Roosevelt may have begun The Naval History of 1812 without any professional historical training, but the five hundred pages that he churned out could have qualified as a dissertation. He had original research and opinions galore, starting with decisive views on the books that had come before, which he felt didn’t do “justice to both sides.” He did, however, find three books to have merit, particularly when read in combination. William James’s Naval History of Great Britain, a six-volume study that covered 1793 to 1827 was “an invaluable work, written with fullness and care; on the other hand it is also a piece of special pleading by a bitter and not over-scrupulous partisan.” Roosevelt believed that successive generations of British and Canadian historians had been unduly influenced by James, a solicitor-turned-naval historian, to the detriment of the American story. James’s pro-British leanings could be offset by reading James Fenimore Cooper’s Naval History of the United States. While keen on the portrayal of the American effort, Cooper had, Roosevelt thought, written “without great regard for exactness.” Cooper needed to be read alongside the more technical History of the United States Navy by Admiral George E. Emmons.The ever-earnest Roosevelt set himself the task of writing an impartial narrative. “Without abating a jot from one’s devotion to his country and flag, I think a history can be made just enough to warrant its being received as an authority equally among Americans and Englishmen. I have endeavored to supply such a work.” But he also acknowledged that while he aimed to be nonpartisan, if he failed, it would probably be in favor of the Americans.

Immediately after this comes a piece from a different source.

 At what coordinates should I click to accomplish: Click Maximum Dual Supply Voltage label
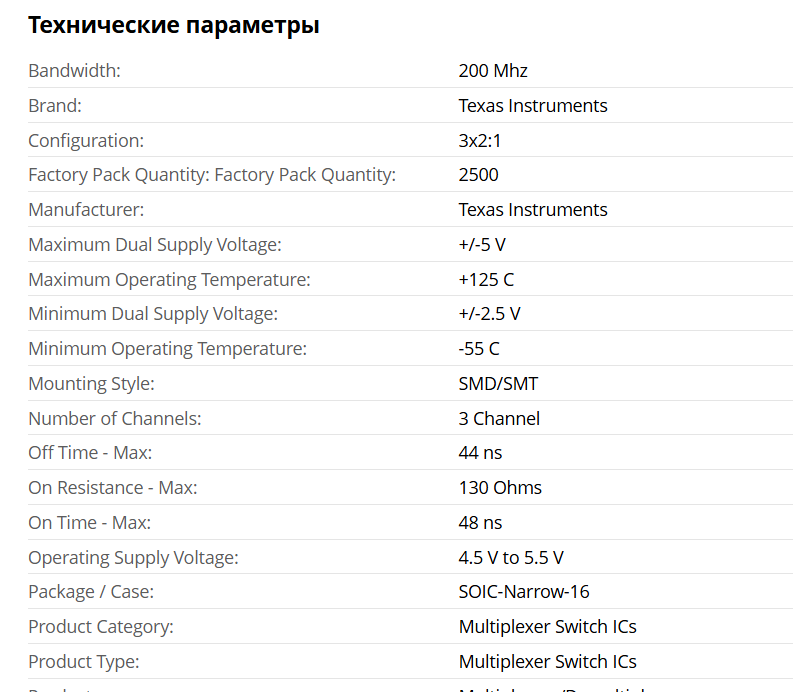click(154, 245)
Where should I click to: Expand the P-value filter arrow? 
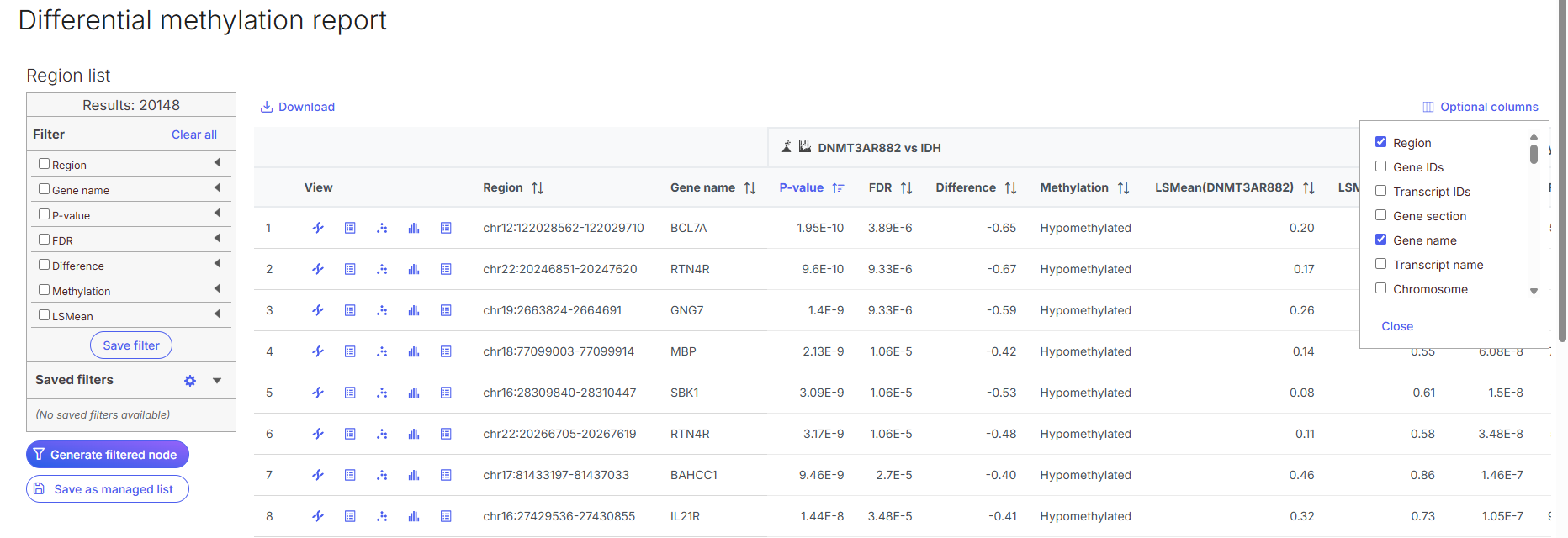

Roosevelt had grown up reading the adventure tales of Mayne Reid and engaging in plenty of his own, but The Naval War of 1812 tends toward the technical side. He favors facts and figures over a more human story, moving purposefully through the conflict, not afraid to show his work and point out where he believes others are wrong. Nowhere else in the book is this method so stark as in the account of the Battle of Lake Erie.

Roosevelt begins with a detailed reckoning of the American and British squadrons. The Americans had three brigs (Lawrence, Niagara, Caledonia), five schooners (Ariel, Scorpion, Somers, Porcupine, Tigress), and one sloop (Trippe). The British squadron, under the command of Robert Heriot Barclay, was significantly smaller: two brigs (Detroitand Hunter), one sloop of war (Queen Charlotte), two schooners (Lady Prevost and Chippeway), and one sloop (Little Belt). The Americans had 1,671 tons of ship to the British 1,460.

Roosevelt discovered that the real difference came in firepower. American writers had dwelled on the fact that Perry had only fifteen long guns to Barclay’s thirty-five, which seemed to give the British an advantage in distance fighting. But when Roosevelt listed the guns held by both sides, a startling fact appeared: Perry’s squadron had 936 pounds of broadside power, while Barclay’s fleet had 459 pounds. “The chief fault to be found in the various American accounts is that they sedulously conceal the comparative weight of metal, while carefully specifying the number of guns,” wrote Roosevelt.

Why was Roosevelt so intent on establishing who had what? Because he wanted to show that “the Americans were certainly very greatly superior in force.” Part of the aura surrounding Perry’s heroics rested on the idea that he had triumphed over a superior force. Roosevelt’s calculations showed that wasn’t the case. “The important fact was that though we had nine guns less, yet, at a broadside, they threw half as much metal again as those of our antagonist. With such odds in our favor it would have been a disgrace to have been beaten.” It also set the stage for him to make a more provocative argument: The weight given to Perry’s heroics was misplaced.